Thank for the info. When I was at Kampers Korner today picking up a RV 115 volt outlet to install for a CO detector I bought some stuff called Gel-Coat cleaner. If you need to install a 115V outlet for a CO detector the existing one that is on the bathroom wall facing the slider at floor level is feed from overhead and can be easily spliced into for the new one at ceiling level. Anyway I will be doing the waxon/wax off thing because the direction say to let dry and polish. I will let you all know how it goes. Kirk


----------



## JimWilson (Feb 24, 2004)

aplvlykat said:


> Vern whats pertect all and where do you buy it at?


ProtectAll


----------



## California Jim (Dec 11, 2003)

I'm using Gel-Gloss with good success so far. It has a very mild abrasive mixed in with the wax and shines up the rig very nice. Also, just a few ounces did the whole rig.


----------



## hatcityhosehauler (Feb 13, 2004)

Haven't had the Outback long enough to even wash it, let alone wax it, but I plan to use the same thing I use on the Avalanche, 3M's Marine grade wax. I figure if it works on the gel coat of boats, and the Chevy, it will do OK on the Outback.

Tim


----------



## NDJollyMon (Aug 22, 2003)

And if you ever drive into the water, like that million dollar motorhome on TV, your paint on the whole set up will be protected!


----------



## hatcityhosehauler (Feb 13, 2004)

I think if I ever drive the Avalanche and Outback into the water, like that million dollar class A, the condition of the paint will be the least of my problems....









Tim


----------



## California Jim (Dec 11, 2003)

I'll be going to the RV.net rally weekend after next so another complete detail for Burb and Outback is in order. They'll have to wear sunglasses when I roll in


----------



## hatcityhosehauler (Feb 13, 2004)

Are you bringing your boxing gloves.









OOPS!







Did I type that out loud.









Have a good time.

Tim


----------



## California Jim (Dec 11, 2003)

You're funny







So far my experience with the .net gang has been really good and no problems. Actually quite the opposite, as they have been very helpfull and a good bunch to know.

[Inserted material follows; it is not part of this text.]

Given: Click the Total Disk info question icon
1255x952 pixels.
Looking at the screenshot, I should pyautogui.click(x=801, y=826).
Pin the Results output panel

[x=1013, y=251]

The S. California crowd is especially gregarious and looks to be alot of fun. We are looking forward to meeting the new friends we have made there. Read any portion of the thread in the Rallys section and you'll see the goofy talk going on.

Try it you might like it


----------



## Firefighter2104 (Apr 25, 2004)

Where do you buy this "3M's Marine grade wax"?

At a marine store?

Bill


----------



## hatcityhosehauler (Feb 13, 2004)

I found it in the boating section at Walmart. It is a little more expensive than the Meguires car wax. Name on the label is "3M Marine Fiberglass Wax" and "3M Marine Fiberglass Cleaner and Wax"

One of the guys I work with has been using it on his 2002 GMC crew cab as well as his 26' ProLine fishing boat, and both look showroom fresh, so I thought I would give it a try. They have both a cleaner/wax, and a straight wax. Label says it is good for all fiberglass/gelcoat and marine topside paints.

I haven't tried it on the Outback yet, but it does a nice job on the Chevy. Goes on and off real easy, and you can use it with an orbital polisher if you want.

Tim


----------



## Firefighter2104 (Apr 25, 2004)

Thanks Tim

I have a 2004 Outback and this my 1st summer with it. I moved up from a pop up.

Thanks Again

Bil








l


----------



## Firefighter2104 (Apr 25, 2004)

Thanks Tim

I have a 2004 Outback and this my 1st summer with it. I moved up from a pop up.

Thanks Again

Bill








l


----------



## hatcityhosehauler (Feb 13, 2004)

Glad I could be of service. Now if it would only stop raining on my days off, I might actually get to use it on the Outback!









Tim


----------



## Raymond (Mar 1, 2007)

Try NuFinish. It works great, protects, easy on and off and leaves a brilliant shine.


----------



## snsgraham (May 18, 2004)

Yikes! Talk about a blast from the past!!

Years ago this thread got me started with the 3M wax and I continue to use it today. Actually last Sunday..I washed and waxed the whole TT. What a job that is, at least I only wax the *entire * thing once a year. The front gets the 3M stuff about 3 times a year though.

Scott


----------



## kmcfetters (May 7, 2005)

http://properrvcare.com/


----------



## shake1969 (Sep 21, 2004)

That ProtectAll ain't cheap.

If you choose to wax, I'd avoid the decals on the sides of the rig.

I use the 3M marine wax, myself.


----------



## countrygirl (Apr 9, 2006)

kmcfetters said:


> http://properrvcare.com/


cool link...


----------



## fspieg (Jul 31, 2006)

PROTECTALL I use it on TT, TV, and cars. Does not leave any white residue.


----------



## h2oman (Nov 17, 2005)

I just spray on Armor All and wipe it down. It has full UV protection for plastic. It lasts a long time and it doesn't get any easier to do. Spray on and wipe. Water beads every time I wash it.


----------



## Raymond (Mar 1, 2007)

aplvlykat said:


> Guys i'm stuck, I don't know what to use on fiberglass siding? I used to use lemon pledge on my alum. sided motorhome, works good by the way, takes off all oxidation and black streaks and smells good too. Should I give it a try or use something else?


Use Nu-Finish. Outstanding product that protects, shines, and is very easy to apply and remove.


----------